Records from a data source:
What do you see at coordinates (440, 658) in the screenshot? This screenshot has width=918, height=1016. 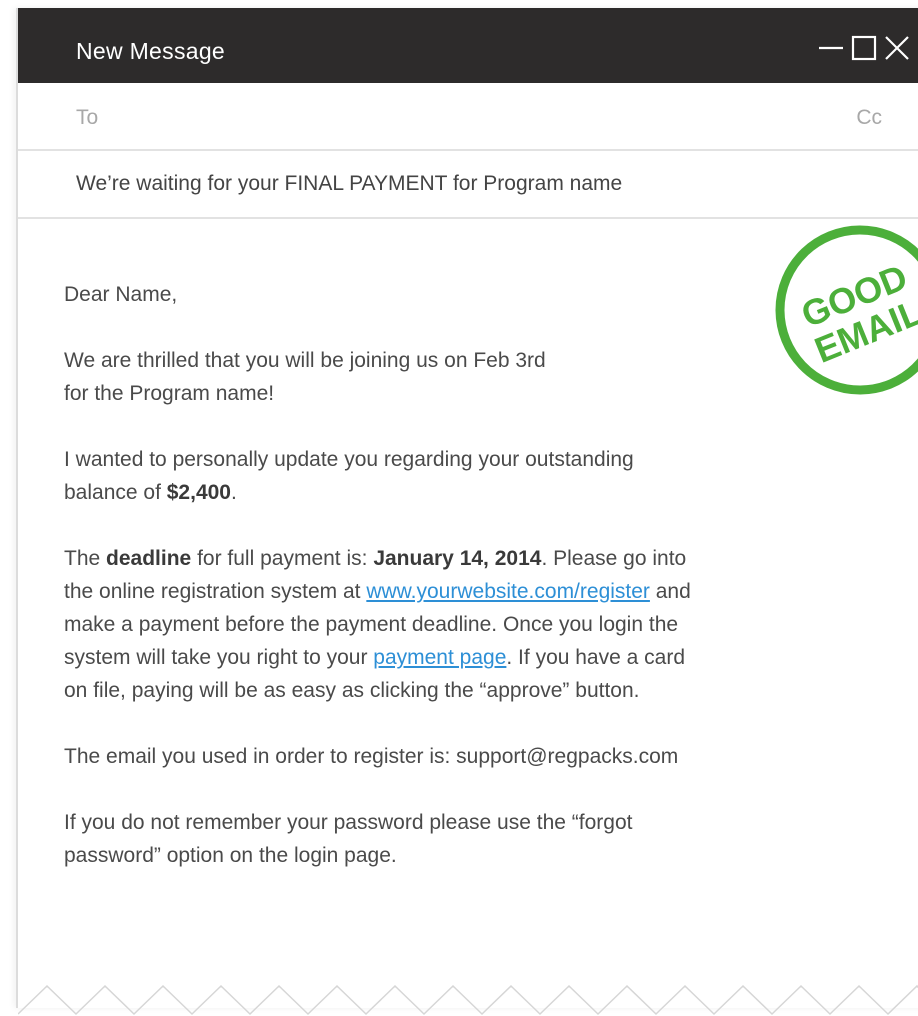 I see `payment-page-link: payment page` at bounding box center [440, 658].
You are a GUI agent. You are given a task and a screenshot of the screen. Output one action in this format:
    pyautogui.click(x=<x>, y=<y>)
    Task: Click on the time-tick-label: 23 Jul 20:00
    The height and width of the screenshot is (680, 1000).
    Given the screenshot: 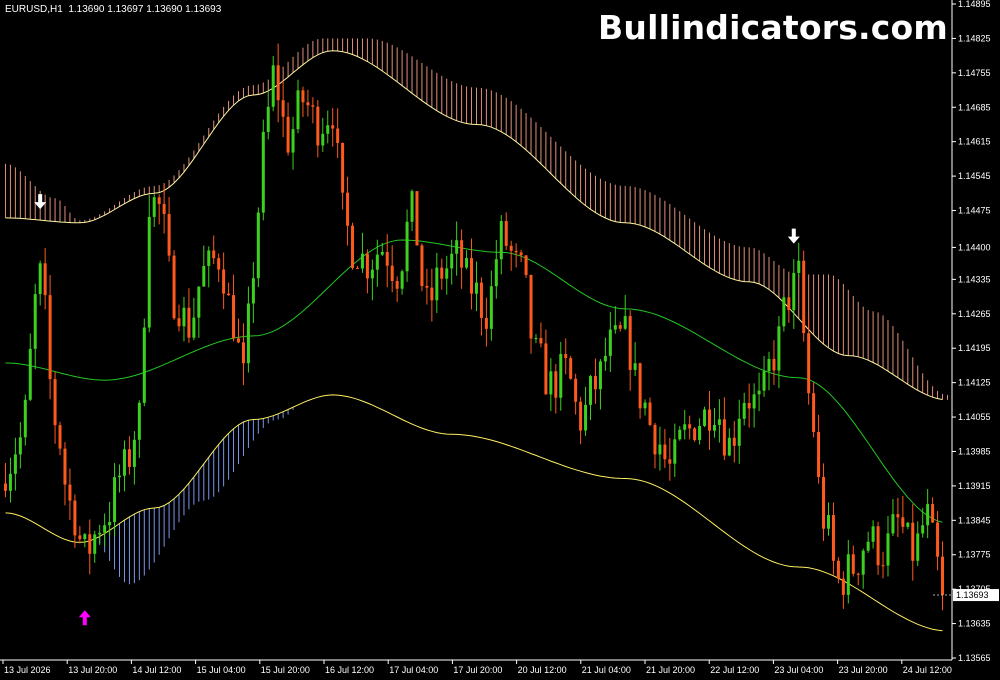 What is the action you would take?
    pyautogui.click(x=864, y=670)
    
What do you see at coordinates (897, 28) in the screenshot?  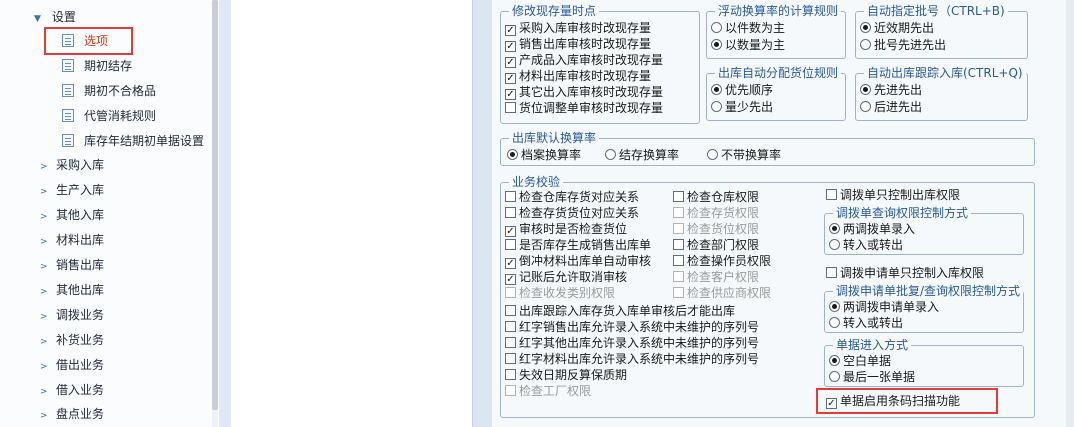 I see `radio-near-expiry-first: 近效期先出` at bounding box center [897, 28].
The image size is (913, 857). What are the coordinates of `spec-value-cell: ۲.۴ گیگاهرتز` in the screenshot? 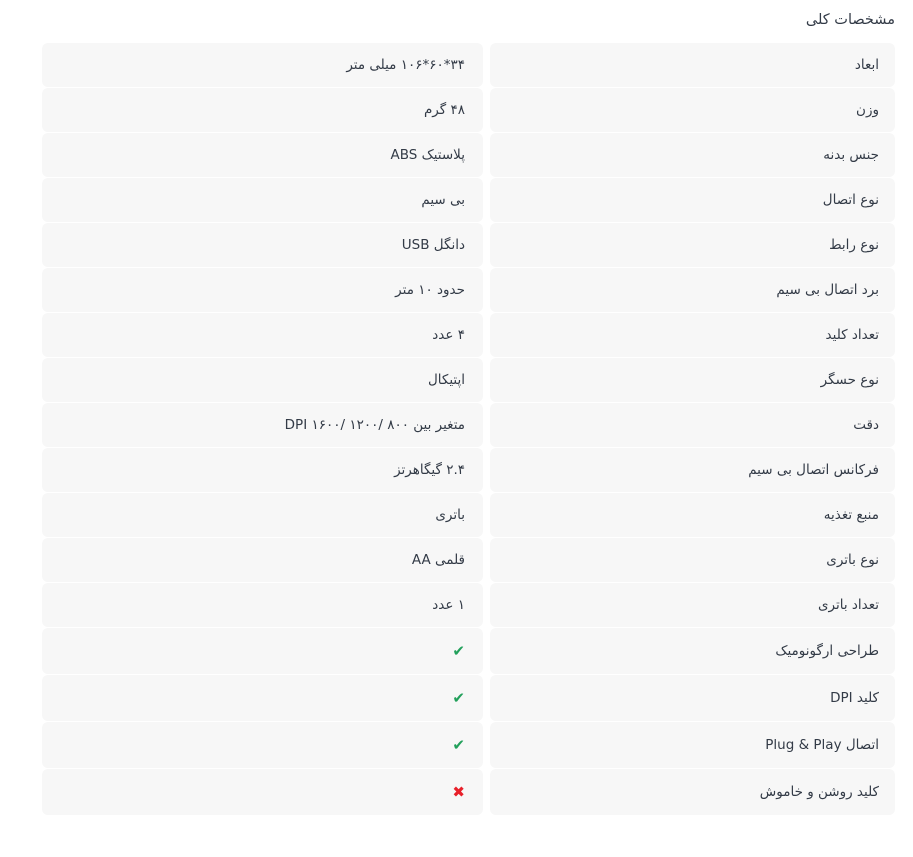 It's located at (262, 470).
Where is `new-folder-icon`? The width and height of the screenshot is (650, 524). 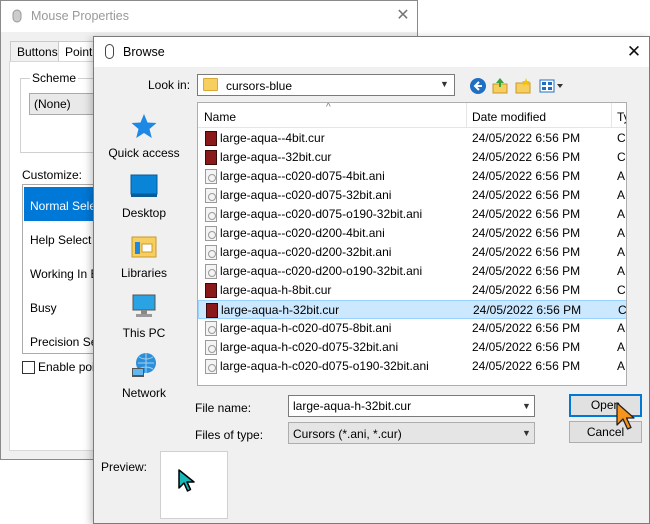 new-folder-icon is located at coordinates (523, 86).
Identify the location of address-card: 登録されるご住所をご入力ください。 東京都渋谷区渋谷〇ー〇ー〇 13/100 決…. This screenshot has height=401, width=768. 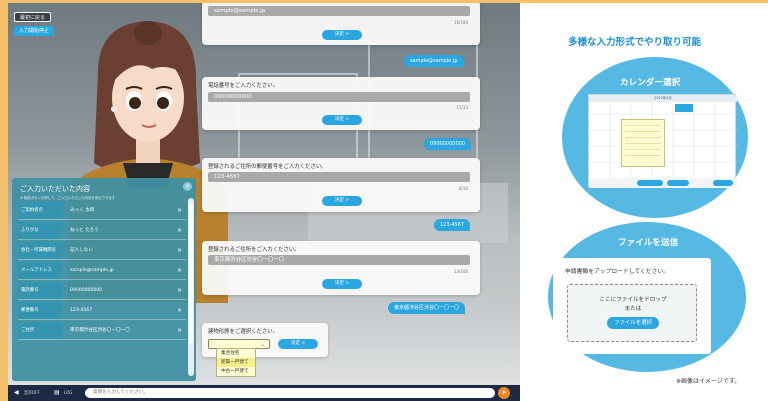
(341, 268).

* PROBLEM TO WORK ON
Rewrite the stretch from the line containing "Identify the location" through the end of the material, and give back only that stretch with "location" switched to "position" and everything else unchanged. Leave the pictures out of the answer.

* FINISHED EXERCISE
Identify the position of address-card: 登録されるご住所をご入力ください。 東京都渋谷区渋谷〇ー〇ー〇 13/100 決…. This screenshot has height=401, width=768. 
(341, 268).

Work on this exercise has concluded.